(Data extract)
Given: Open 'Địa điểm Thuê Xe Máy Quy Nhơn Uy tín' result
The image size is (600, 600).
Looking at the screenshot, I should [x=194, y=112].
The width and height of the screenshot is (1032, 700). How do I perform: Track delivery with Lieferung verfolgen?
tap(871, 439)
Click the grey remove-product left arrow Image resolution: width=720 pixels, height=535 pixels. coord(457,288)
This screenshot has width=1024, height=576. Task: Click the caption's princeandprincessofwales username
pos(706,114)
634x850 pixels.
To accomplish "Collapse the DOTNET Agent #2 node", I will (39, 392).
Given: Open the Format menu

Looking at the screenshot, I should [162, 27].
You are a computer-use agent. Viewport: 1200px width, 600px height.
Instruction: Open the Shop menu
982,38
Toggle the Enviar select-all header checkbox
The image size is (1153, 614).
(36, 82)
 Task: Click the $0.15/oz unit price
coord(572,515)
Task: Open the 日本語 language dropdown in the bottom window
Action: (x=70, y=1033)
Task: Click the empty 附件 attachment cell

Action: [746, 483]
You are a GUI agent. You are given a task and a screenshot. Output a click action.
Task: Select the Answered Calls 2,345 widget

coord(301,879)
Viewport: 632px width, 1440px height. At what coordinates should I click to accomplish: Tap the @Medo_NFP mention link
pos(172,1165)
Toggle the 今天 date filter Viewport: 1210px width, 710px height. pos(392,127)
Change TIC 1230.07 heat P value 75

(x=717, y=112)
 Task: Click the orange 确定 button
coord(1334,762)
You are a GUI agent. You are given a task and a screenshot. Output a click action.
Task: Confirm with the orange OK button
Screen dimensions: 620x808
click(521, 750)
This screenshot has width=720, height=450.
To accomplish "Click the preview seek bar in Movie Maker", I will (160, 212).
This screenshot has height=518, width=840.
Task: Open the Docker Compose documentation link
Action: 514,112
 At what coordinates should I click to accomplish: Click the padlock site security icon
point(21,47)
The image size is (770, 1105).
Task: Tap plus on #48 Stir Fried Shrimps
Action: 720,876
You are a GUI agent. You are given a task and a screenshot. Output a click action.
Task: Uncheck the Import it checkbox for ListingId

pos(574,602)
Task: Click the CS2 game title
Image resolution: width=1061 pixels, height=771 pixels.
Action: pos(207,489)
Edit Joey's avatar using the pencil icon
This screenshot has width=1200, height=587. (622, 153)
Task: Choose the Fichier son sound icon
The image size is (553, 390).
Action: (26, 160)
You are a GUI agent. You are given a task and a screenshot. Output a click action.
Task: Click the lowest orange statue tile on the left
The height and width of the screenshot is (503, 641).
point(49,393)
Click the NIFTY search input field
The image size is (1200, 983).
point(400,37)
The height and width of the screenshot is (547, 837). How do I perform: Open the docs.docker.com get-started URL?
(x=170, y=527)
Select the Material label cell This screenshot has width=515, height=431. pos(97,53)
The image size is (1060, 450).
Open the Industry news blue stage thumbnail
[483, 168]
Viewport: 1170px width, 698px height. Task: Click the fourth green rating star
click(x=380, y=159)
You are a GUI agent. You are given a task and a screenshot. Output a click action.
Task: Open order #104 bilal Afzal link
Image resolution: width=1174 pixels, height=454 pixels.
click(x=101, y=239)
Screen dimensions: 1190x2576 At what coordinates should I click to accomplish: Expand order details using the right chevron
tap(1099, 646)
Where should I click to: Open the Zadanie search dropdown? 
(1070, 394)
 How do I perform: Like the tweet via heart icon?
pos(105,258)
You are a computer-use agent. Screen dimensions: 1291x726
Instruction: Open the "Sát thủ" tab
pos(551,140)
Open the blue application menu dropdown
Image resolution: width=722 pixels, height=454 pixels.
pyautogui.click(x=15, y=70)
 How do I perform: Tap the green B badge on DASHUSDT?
(End Data extract)
▸ Problem to work on:
Lines in the records that hold the word "computer" are to be counted; give only the total.

▸ Problem solution:
2